- [Document excerpt]
********

Soundtrack album by Jed Kurzel
- Released: May 19, 2017
- Studios: Abbey Road Studios, Air Lyndhurst Studios
- Genre: Film score
- Length: 58:57
- Labels: Milan Fox Music
- Producer: Jed Kurzel

Jed Kurzel chronology
| Assassin's Creed (2016) | Alien: Covenant (Original Soundtrack Album) (2017) | Jupiter's Moon (2018) |

= Alien: Covenant (soundtrack) =

2017 film soundtrack album

Alien: Covenant (Original Soundtrack Album) is a soundtrack album for the 2017 science fiction film, Alien: Covenant, composed by Jed Kurzel. It was released on May 19, 2017, by Milan Records and Fox Music. A vinyl pressing of the soundtrack was released on July 7, 2017.

Professional ratings
Review scores
| Source | Rating |
| Allmusic | Star Half star |

==Background==
In February 2016, Harry Gregson-Williams confirmed that he will be scoring Alien: Covenant. Gregson-Williams had previously collaborated with director Ridley Scott on Kingdom of Heaven (2005) and Prometheus (2012). However, in November 2016, Gregson-Williams revealed that he was no longer attached to the film.

Upon the release of the film's first trailer, it was revealed that Australian musician and composer Jed Kurzel would take over composing duties. "When I first met Ridley, we talked a lot about these organic-sounding instruments being corrupted either by foreign sounds or from within themselves," said Kurzel on his writing process. "Even within the more lush orchestral pieces there are elements suggesting a threatening presence, like breaths and pulses."

The Alien: Covenant score makes extensive use of Jerry Goldsmith's main title from the Alien soundtrack and also quotes the tracks "Life" and "We Were Right" from Gregson-Williams' Prometheus score.

==Critical notes==
Mihnea Manduteanu of Soundtrack Dreams noted "“Alien” is a franchise that's dear to many and has been around since forever; everybody has an idea about how the movie should be and especially how the music should sound and when the precedent scores where written by people like Jerry Goldsmith or James Horner the expectations and tempers are high. Luckily Jed Kurzel is a guy who knows his worth and his hands were not shaking on this one. He brought his own dark and discreet sound and stitched the iconic Jerry theme in it. The “Alien” theme appears for the first time in “The covenant” and man it sounds gorgeous. That unforgettable ping and that frightening pulse have haunted me for years and I was glad to hear them again. They recur during this score and the movie in all the right places and do a great job of connecting this film and score to the history."

********

- [Stored data]
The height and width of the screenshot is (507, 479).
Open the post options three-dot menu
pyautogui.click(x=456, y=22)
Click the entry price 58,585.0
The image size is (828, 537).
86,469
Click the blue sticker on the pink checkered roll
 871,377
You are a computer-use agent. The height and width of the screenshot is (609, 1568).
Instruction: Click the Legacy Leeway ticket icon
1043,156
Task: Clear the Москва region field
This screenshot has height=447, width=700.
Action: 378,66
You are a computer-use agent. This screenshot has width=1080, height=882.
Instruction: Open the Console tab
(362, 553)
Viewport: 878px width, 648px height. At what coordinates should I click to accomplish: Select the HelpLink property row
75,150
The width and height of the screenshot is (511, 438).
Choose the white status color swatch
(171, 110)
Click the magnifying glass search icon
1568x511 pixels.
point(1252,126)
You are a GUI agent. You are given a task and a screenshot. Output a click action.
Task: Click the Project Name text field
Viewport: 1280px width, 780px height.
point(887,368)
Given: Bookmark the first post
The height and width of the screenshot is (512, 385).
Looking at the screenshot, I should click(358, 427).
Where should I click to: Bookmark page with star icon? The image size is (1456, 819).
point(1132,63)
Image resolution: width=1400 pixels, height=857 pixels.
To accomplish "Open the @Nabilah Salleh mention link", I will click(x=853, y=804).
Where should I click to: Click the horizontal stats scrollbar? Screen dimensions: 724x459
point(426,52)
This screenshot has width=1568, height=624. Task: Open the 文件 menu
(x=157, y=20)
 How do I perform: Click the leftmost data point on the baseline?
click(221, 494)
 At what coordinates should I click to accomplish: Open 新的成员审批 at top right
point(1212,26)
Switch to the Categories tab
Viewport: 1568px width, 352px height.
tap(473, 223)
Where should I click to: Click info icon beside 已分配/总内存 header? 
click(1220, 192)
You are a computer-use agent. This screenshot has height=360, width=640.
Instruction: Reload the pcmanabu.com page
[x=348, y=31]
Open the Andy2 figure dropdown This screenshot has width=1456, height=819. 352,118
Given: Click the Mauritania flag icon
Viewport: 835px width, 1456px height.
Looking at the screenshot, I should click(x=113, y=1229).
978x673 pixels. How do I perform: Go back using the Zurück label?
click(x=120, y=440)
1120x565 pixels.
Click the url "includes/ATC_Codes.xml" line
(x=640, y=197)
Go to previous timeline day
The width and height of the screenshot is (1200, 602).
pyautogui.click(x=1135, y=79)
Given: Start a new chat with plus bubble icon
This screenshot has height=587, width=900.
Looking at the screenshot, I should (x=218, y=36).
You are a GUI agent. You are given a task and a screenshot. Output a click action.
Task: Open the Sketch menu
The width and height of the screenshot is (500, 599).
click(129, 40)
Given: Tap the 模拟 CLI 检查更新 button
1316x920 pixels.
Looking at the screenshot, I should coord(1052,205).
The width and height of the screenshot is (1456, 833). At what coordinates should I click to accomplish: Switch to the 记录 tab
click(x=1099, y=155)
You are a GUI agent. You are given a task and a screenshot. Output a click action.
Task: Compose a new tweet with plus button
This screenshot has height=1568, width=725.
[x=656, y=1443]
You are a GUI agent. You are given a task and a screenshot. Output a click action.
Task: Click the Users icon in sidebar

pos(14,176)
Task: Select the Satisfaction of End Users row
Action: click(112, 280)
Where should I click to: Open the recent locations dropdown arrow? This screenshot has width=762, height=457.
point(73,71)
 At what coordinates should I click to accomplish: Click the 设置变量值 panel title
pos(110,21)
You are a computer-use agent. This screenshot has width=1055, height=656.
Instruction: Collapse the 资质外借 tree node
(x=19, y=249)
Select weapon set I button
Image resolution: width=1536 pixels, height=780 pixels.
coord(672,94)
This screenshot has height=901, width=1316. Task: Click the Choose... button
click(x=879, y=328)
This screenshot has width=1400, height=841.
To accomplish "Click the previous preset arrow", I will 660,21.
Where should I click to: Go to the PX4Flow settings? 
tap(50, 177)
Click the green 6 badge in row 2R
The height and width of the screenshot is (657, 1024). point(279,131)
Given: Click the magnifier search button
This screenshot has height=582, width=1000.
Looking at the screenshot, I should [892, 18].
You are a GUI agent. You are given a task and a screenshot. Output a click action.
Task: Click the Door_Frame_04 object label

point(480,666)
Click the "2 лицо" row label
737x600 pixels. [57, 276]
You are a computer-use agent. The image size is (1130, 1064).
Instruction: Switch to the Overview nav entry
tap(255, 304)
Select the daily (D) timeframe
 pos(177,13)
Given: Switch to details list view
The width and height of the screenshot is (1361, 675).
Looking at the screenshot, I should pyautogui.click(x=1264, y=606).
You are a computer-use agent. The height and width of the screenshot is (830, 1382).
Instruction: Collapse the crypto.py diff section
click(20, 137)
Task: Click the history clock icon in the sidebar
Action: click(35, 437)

********

- [Instructions]
- 1) Please rewrite the paragraph beginning "In February 2016, Harry Gregson-Williams confirmed" from the soundtrack article as a short bulleted list that keeps its main facts.
- 2) Answer these questions using the soundtrack article:
(a) When was the vinyl pressing of the soundtrack released?
(b) Which two tracks from the Prometheus score does the Alien: Covenant score quote?
(c) Which studios are listed for the album?

- [Results of the exercise]
- 1)
- February 2016: Harry Gregson-Williams confirmed he would score Alien: Covenant.
- He had worked with director Ridley Scott before, on Kingdom of Heaven (2005) and Prometheus (2012).
- November 2016: he revealed he was no longer attached to the film.

- 2)
(a) July 7, 2017
(b) "Life" and "We Were Right"
(c) Abbey Road Studios and Air Lyndhurst Studios